Most of the discussion about whether LNG exports would be good for the country has focused on how much exports would lift domestic gas prices (see NGI, May 20) or what affect U.S. exports would have on the global LNG market (see NGI, Jan. 14).

PIRA’s “Liquefied Henry Hub: The Repercussions of North American LNG Exports at Home and Abroad” found that an equal, if not greater, concern should be placed on how gas markets in the rest of the world will affect Henry Hub pricing — because the influence will be significant.

The firm looked at issues ranging from Russian gas production and seasonal gas use in a storage-short Europe to Japanese nuclear policy and bearable gas prices in Asia.
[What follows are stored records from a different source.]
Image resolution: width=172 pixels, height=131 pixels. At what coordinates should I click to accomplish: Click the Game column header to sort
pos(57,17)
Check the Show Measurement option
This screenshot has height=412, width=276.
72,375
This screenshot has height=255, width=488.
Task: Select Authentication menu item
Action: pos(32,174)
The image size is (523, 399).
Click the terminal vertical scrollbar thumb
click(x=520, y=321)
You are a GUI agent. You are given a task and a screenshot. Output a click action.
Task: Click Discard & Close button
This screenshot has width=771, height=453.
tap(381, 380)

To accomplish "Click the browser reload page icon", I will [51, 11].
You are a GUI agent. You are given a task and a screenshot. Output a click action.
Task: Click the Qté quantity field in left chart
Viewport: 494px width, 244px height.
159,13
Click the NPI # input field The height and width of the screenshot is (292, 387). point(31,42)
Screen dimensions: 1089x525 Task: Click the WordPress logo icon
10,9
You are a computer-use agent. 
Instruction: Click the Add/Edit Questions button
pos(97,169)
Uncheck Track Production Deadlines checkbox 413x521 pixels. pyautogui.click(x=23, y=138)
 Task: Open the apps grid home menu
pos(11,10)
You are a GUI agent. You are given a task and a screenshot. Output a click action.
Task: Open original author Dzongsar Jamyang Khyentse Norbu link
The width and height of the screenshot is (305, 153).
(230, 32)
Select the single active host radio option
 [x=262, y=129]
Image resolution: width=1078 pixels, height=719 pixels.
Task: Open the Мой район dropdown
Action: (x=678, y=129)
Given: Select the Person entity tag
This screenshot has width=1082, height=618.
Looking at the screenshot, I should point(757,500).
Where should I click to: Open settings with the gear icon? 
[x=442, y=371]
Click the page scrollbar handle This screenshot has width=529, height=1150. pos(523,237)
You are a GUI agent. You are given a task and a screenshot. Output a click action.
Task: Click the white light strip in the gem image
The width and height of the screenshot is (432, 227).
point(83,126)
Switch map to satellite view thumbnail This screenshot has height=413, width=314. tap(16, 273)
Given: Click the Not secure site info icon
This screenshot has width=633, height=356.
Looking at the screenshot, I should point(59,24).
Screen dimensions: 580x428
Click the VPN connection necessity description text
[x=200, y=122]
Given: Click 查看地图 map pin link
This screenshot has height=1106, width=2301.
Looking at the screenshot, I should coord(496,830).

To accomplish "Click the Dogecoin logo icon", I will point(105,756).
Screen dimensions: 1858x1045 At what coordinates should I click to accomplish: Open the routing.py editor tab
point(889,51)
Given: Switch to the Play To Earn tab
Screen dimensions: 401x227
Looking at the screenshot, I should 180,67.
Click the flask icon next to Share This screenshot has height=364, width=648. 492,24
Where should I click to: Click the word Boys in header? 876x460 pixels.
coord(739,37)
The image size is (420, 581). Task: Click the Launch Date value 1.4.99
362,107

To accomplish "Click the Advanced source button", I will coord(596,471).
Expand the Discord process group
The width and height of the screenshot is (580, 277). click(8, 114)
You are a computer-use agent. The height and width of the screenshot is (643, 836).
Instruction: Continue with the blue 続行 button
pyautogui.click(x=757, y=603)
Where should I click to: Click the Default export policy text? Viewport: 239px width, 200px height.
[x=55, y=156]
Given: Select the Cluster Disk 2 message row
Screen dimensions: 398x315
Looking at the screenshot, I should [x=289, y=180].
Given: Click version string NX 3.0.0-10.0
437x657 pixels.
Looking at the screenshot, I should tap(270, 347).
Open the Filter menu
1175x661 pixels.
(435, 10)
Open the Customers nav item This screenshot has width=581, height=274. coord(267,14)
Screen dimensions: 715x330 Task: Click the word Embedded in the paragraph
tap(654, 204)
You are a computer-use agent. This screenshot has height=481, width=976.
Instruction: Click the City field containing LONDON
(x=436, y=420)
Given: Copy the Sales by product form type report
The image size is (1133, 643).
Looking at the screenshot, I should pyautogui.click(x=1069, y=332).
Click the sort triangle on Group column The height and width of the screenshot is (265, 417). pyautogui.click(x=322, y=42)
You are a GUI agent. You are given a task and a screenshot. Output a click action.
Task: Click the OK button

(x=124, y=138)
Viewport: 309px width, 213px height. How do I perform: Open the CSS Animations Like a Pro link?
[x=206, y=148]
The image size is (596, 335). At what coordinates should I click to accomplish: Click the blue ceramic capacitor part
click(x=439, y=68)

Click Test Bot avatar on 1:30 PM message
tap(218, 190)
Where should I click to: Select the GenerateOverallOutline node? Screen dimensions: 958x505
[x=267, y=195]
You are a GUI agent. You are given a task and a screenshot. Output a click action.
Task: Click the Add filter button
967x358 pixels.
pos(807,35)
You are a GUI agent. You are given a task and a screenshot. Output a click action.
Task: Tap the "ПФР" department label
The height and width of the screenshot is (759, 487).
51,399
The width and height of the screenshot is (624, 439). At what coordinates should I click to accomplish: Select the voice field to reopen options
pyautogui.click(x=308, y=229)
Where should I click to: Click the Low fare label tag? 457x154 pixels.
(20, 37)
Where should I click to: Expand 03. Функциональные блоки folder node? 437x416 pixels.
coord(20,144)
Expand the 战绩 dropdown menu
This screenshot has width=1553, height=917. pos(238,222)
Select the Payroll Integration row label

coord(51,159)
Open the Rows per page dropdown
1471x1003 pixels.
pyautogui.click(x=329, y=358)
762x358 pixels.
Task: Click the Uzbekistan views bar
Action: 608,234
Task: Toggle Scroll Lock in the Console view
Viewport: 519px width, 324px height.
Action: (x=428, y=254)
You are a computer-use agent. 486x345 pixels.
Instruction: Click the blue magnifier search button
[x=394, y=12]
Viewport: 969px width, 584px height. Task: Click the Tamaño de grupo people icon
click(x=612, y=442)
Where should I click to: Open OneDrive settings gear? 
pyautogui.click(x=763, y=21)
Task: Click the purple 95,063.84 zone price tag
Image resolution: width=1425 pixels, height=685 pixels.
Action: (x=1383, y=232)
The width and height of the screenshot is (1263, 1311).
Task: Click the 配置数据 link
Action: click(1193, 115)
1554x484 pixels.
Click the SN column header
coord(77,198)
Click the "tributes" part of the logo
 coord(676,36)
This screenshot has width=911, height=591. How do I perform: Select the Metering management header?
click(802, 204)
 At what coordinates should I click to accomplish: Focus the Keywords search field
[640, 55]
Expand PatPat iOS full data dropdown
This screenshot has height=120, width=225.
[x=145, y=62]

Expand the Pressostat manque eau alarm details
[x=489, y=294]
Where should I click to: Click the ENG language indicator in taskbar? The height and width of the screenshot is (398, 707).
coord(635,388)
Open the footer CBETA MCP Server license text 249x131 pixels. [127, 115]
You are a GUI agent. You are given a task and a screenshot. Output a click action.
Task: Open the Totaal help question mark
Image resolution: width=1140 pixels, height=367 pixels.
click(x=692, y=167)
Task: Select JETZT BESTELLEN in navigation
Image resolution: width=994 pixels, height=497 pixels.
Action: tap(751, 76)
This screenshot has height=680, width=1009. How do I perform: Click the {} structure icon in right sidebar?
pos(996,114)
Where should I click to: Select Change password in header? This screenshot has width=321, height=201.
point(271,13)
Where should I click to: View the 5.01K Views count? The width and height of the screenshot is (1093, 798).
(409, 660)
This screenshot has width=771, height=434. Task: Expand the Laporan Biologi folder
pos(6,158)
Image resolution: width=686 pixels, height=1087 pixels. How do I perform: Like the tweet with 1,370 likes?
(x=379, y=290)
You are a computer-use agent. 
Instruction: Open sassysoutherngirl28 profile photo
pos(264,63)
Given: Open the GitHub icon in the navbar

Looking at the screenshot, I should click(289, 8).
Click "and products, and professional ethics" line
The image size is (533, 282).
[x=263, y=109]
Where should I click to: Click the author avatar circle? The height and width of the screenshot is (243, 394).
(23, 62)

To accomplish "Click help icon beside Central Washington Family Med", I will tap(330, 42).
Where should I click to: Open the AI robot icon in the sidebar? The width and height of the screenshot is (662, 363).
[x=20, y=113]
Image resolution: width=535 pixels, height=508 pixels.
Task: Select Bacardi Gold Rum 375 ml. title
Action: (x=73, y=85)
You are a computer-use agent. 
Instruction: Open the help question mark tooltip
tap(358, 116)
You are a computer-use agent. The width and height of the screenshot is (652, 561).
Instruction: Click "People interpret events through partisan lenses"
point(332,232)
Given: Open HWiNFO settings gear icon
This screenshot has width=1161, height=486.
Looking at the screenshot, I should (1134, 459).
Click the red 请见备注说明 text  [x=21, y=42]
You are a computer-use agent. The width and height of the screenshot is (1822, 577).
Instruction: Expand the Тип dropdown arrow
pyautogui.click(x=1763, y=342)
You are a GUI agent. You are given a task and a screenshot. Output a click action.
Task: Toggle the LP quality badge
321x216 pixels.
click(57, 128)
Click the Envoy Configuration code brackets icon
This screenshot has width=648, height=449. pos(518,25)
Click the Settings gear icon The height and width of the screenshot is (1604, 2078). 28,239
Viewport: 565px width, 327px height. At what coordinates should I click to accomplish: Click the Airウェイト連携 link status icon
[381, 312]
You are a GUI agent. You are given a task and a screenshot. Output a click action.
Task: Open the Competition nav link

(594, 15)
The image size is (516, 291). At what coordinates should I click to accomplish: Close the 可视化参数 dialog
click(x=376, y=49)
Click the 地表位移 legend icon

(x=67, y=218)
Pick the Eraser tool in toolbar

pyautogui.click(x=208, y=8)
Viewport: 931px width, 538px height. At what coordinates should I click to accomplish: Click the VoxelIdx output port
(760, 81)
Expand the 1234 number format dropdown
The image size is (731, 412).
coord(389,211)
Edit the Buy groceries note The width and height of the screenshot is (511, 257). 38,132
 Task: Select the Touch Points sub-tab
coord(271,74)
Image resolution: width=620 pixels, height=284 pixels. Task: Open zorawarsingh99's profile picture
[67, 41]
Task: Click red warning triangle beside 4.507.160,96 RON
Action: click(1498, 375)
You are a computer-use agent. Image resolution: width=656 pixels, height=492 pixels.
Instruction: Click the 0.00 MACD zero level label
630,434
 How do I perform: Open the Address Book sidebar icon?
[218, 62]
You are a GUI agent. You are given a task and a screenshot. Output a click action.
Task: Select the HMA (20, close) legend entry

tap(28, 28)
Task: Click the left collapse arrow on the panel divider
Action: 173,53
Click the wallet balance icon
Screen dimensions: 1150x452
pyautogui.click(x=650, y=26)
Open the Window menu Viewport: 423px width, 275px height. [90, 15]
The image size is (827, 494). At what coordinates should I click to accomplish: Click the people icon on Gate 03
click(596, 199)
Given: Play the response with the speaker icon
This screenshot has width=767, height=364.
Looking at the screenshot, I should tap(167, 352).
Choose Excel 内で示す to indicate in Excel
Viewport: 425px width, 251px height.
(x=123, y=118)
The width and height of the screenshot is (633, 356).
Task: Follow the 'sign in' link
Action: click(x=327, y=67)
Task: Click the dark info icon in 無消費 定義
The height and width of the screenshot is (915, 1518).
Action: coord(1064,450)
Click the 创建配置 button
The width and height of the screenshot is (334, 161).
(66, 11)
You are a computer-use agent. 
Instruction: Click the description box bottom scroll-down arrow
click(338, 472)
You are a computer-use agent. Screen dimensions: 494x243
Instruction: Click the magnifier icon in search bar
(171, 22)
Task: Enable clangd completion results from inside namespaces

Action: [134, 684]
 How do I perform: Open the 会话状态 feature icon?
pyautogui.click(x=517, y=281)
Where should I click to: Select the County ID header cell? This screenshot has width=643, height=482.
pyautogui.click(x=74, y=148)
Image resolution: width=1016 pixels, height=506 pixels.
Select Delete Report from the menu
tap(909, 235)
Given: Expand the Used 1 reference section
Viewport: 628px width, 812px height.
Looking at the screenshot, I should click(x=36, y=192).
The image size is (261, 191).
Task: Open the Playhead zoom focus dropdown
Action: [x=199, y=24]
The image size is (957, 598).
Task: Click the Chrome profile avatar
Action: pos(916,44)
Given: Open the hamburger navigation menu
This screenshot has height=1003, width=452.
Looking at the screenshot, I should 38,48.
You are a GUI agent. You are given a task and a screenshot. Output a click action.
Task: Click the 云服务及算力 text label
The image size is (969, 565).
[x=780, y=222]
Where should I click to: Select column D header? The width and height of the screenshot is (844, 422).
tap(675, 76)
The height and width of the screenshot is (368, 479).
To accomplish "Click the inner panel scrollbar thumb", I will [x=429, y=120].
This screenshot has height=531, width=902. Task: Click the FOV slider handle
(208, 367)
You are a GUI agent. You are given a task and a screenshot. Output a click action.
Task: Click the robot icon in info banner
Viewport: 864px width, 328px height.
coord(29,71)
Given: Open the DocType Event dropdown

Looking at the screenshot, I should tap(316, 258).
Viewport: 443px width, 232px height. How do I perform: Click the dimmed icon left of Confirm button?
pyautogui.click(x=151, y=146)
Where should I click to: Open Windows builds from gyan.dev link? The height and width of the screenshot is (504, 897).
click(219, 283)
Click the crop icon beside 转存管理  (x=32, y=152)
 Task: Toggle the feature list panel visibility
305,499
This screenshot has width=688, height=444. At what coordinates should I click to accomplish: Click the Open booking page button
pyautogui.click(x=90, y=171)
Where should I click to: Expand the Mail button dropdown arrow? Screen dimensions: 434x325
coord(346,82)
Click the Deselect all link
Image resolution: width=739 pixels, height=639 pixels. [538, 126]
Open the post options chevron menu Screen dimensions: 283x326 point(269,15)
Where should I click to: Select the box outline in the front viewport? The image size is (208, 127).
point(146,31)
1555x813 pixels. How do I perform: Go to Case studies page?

These will impact Henry Hub prices on a daily basis, much the way issues in the Mideast or West Africa influence crude oil prices, PIRA said.

Price volatility at Henry will also be influenced by LNG-related changes in the supply-demand balances within the North American market. “The timing of new supply, combined with domestic gas demand growth from low Henry Hub prices and the stability of LNG production, add significant layers of complexity to the movement of Henry Hub prices,” PIRA said.

PIRA’s Rich Redash, managing director, told NGI that weather events in Europe and the “tremendously seasonal” nature of gas production in Russia and Norway will be linked to and felt at Henry via LNG exports, not to mention demand in Asia and the region’s general lack of storage capacity. “You have this butterfly effect that clearly ripples into the North America market, just increasing the overall connectivity to global events and their impact on the North America market,” he said.

While Asia lacks storage capacity, the United States currently has plenty of capacity, much of it created in the Gulf Coast region in anticipation of imports of LNG to the United States and the need to balance supplies of incoming gas with domestic production. With heightened volatility at Henry expected from exports, regional storage will be more valuable, Redash said.

“It’s definitely going to increase the value of storage in some areas,” he said. “Site selection is going to be very important when it comes to how valuable the existing stock of storage capacity we now have on our hands is…There’s no doubt the importance of that storage will be heightened by the potential risk to LNG exports, whether it’s economic risk…or non-discretionary events outside of economics, such as hurricanes.

“If we’re exporting 5 Bcf/d out of the Gulf by 2020 or 10 Bcf/d by 2025, and we have a weather event along the lines of a Rita or Katrina, that doesn’t necessarily have to impact the facilities themselves, but it creates a logjam of tanker arrivals and departures…” Storage will be particularly important under these circumstances, he said.

Extended periods of time will emerge when North American LNG exports are “in the money” and “out of the money” in the global gas market context, PIRA said. Exactly how lifters of North American LNG react to these external market forces will work their way back into Henry Hub pricing.

“The changing dynamic in the market is that the fairly insular world of North American gas markets and Henry Hub pricing will be immediately exposed to supply, demand, inventory and pricing issues in other parts of the world,” said Ira Joseph, executive director of PIRA’s global gas group. “These factors were previously insignificant or ignored entirely by North American gas trade.”